2. Diner (1982): The original “dick in a box” is the obvious touchstone in Barry Levinson’s winning debut feature, which went a long way toward establishing a screen persona that would stick with Rourke for more than a quarter-century. But for all his brooding cool, there’s as much innocence to Rourke’s role as there is in the other, less-edgy performances from the rest of the cast. And in light of all the dark places Rourke’s life and career would go, it’s refreshing to revisit the film and see him having a good time before the shadows crept in.
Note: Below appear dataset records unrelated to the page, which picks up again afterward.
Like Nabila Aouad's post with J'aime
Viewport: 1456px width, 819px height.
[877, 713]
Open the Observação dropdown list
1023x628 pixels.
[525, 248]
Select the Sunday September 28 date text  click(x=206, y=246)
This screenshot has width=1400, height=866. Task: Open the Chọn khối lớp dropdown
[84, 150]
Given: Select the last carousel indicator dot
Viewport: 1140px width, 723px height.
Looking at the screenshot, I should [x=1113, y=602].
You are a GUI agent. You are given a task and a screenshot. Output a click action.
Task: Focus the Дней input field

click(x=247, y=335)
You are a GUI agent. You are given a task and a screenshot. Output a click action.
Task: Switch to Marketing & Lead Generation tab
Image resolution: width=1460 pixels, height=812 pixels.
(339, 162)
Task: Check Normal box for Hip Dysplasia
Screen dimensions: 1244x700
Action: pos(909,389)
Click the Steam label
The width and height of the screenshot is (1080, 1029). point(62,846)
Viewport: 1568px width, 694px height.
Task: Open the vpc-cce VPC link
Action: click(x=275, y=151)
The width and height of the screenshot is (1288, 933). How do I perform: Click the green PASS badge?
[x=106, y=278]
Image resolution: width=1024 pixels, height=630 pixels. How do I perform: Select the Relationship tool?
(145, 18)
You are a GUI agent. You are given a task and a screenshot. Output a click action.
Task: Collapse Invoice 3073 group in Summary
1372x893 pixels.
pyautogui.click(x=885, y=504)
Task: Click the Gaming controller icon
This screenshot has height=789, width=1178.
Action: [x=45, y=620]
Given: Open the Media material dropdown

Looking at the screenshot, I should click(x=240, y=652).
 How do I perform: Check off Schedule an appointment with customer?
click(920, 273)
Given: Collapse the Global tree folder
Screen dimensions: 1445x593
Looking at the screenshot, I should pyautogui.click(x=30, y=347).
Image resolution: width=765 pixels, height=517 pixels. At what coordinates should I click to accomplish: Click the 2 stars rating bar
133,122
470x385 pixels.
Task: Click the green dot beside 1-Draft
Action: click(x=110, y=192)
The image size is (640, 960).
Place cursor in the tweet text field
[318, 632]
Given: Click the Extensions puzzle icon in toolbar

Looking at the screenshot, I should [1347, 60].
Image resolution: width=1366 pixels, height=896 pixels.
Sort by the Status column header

3. Body Heat (1981): An impossibly young, handsome, and charismatic Rourke didn’t need more than a few minutes of screen time to make an indelible impression on moviegoers as a principled arsonist in Lawrence Kasdan’s neo-noir. Rourke turns in the kind of effortlessly magnetic, attention-grabbing performance that makes audiences wonder, “Who is that man and where can I see more of him?” His subsequent career represented a death match between the actor’s ferocious talent and his equally ferocious genius for squandering that talent.
4. Barfly (1987): Rourke’s brawling, soulful persona was tailor-made for the barroom romanticism and purple poetry of Charles Bukowski’s life and work, so it was perhaps inevitable that Rourke would play a thinly veiled version of the cult poet/author in 1987’s shadow biopic.Like the author whose outsized legend and colorful mythology is hopelessly intertwined with his own, Rourke has lived his dangerous art yet miraculously survived, battered and bruised but defiant.
5. Sin City (2005): Robert Rodriguez and Frank Miller’s graphic novel come to life exploits Rourke’s gravelly voice, pumped-up frame, and age-pocked face to great pulp effect as a loveable thug who pummels his way to the truth about who killed his girlfriend. The film itself hasn’t aged well—Miller’s dire The Spirit, which employed a similar style, did it no favors—but Rourke embodies the adrenalized retro-noir feeling that Rodriguez and Miller only intermittently achieve.